Assigned task —
In the text about rising meeting costs, which three elements does Barb Feds name as having increased the most in price?

Text section —
┄┄┄┄┄┄

And like others, she says incentive programs have undergone significant changes. “While I haven’t observed a direct impact on my incentive destinations, I have noticed planners shifting more events back to the United States, thereby constraining hotel availability.”

Luketic lists flights, F&B and labor costs as the top three meeting components that have increased the most, and says she’s been able to anticipate some budget adjustments, particularly with the rising costs of certain aspects such as travel and accommodations.

“There have been unexpected changes, such as fluctuations in demand for certain destinations and services, which have required adaptation and flexibility in our planning strategies,” says Luketic. “My primary budget concern revolves around managing the increasing costs of essential elements such as venue rentals, food and beverage, and accommodation, while still delivering high-quality experiences for our events within the constraints of allocated budgets.”

She adds that navigating unforeseen economic shifts or industry changes that could impact budgetary planning is also a key concern. She has had to make some tough choices. This has included having to scale back or remove some of the additional embellishments for their events. “Planning has required an earlier start, and I’ve found myself engaging in challenging discussions with vendors about unexpectedly high costs,” she says.

To offset some of the challenges, Luketic says she secures her venues well in advance, negotiates discounts or fixed rates for food and beverage, as well as for hotel expenses.

It’s not just individual financial and insurance planners who are dealing with the effects of increased pricing and industry changes. Barb Feds, senior director, strategic meetings operations with AMEX GBT Meetings & Events, has worked on many events for the financial industry. She lists lodging, F&B and AV as the top three elements that have increased the most in price.

Additionally, she says, sustainability policies also impact meetings and incentive programs of all kinds. “Budgets are often focused on CO2 emissions rather than finances. Teams allotted CO2 budgets can determine when and where meetings take place. And more careful consideration is put into selecting the location for meetings — taking into account the carbon footprint of attendees’ journeys and their modes of transport.”

For this year, Feds says the significant mark-up of guest room rates and venue hire in first-tier cities is a primary budget concern. “These cities are often the ideal location for the meeting, so it’s a budgetary challenge when and if the client can’t increase their budget. They may even cancel the meeting.”

For meetings with these kinds of budget restraints, Feds says her team can usually find suitable lower-cost hotels that still offer decent quality guest rooms, meeting spaces and F&B. But it does mean there are less options available. “Sourcing and planning can take longer. Planners should anticipate this and try to secure longer lead times,” she says.

Her go-to strategies include making sure companies and those in charge of the budgets are aware of the year-over-year cost increases across different elements of a meeting or event prior to making a final decision.

“Depending upon the agenda and venue, we suggest having a dinner or two onsite to help with the F&B minimum, to avoid fully paying the minimum and restaurant costs on top of that,” says Feds.

Other F&B strategies include eliminating the food during the evening break and serving the lunch dessert instead. “It’s also key to provide alternative options to the planners and companies we work with, options that still meet the needs of their budget and their program,” she adds.

There’s no one-size-fits-all solution for effectively dealing with dual challenge of increased prices and stagnant budgets, which are concerns for planners across the meeting spectrum. Financial and insurance companies are no exception, and planners for these companies often have to be particularly careful about costs.

┄┄┄┄┄┄

Extracted information —
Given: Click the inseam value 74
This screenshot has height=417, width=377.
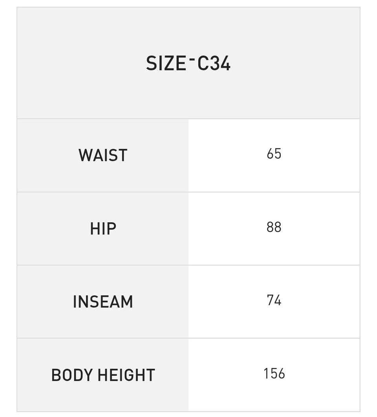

┄┄┄┄┄┄

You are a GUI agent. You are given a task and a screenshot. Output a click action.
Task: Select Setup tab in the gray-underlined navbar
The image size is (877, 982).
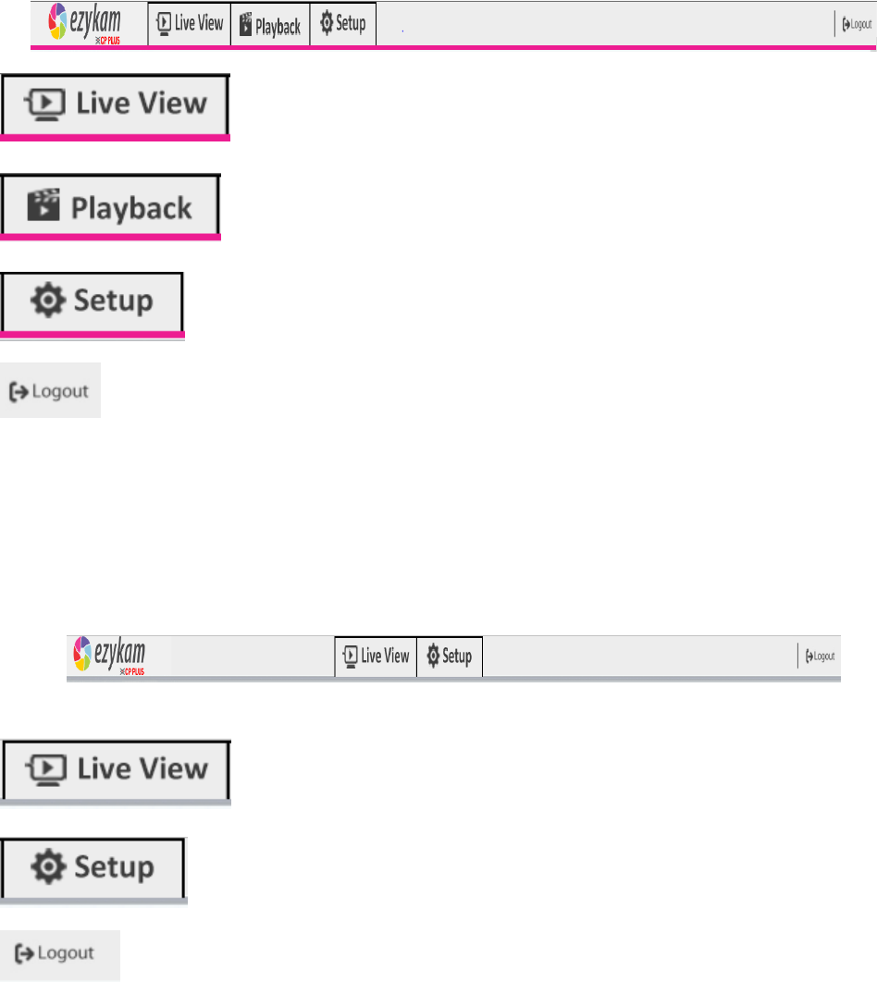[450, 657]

┄┄┄┄┄┄

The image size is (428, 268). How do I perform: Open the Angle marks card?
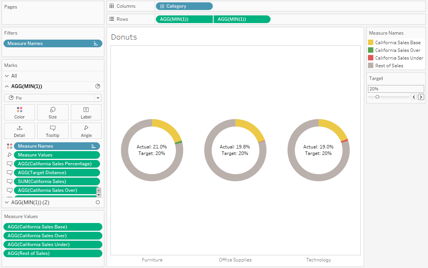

┄┄┄┄┄┄

The answer —
Lodging, F&B and AV.